**Aim of the exercise:**
The word to find is "computer". State how many lines below contain it, giving only the number.

**Information shown:**
________________________

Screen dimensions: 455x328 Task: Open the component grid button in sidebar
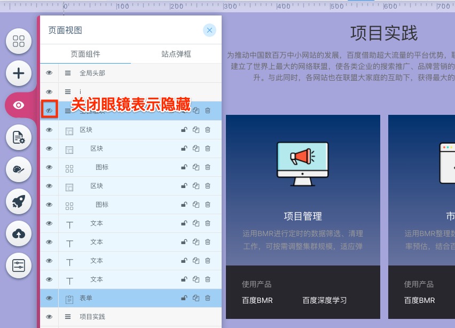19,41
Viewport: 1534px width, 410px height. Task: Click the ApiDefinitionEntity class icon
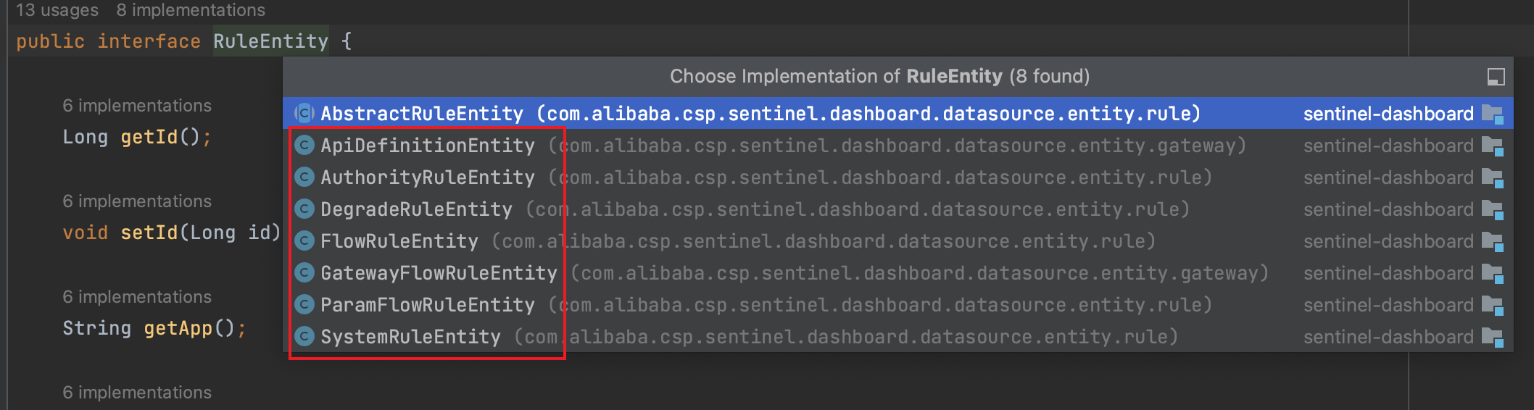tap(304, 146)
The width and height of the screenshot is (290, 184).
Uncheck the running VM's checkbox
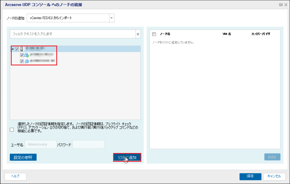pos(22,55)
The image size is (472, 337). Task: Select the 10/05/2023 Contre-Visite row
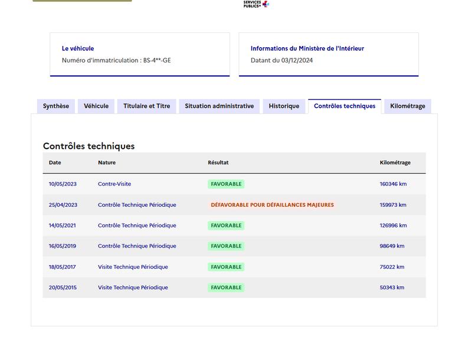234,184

________________________

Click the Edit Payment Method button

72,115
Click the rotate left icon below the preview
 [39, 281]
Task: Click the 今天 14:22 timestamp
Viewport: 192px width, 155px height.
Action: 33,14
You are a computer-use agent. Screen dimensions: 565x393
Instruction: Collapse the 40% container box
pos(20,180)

________________________

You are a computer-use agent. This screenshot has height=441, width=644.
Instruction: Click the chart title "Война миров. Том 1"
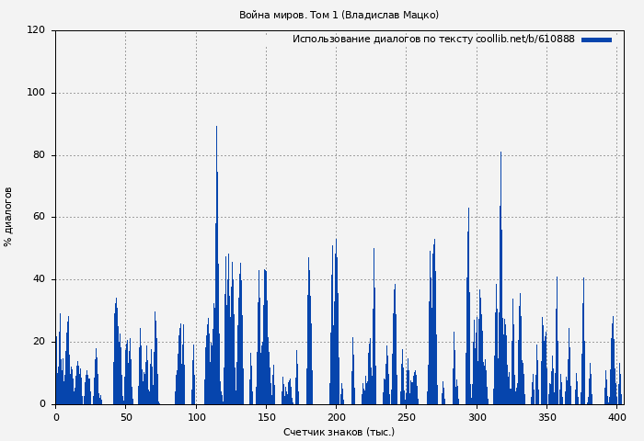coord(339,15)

________________________

**Task output:**
2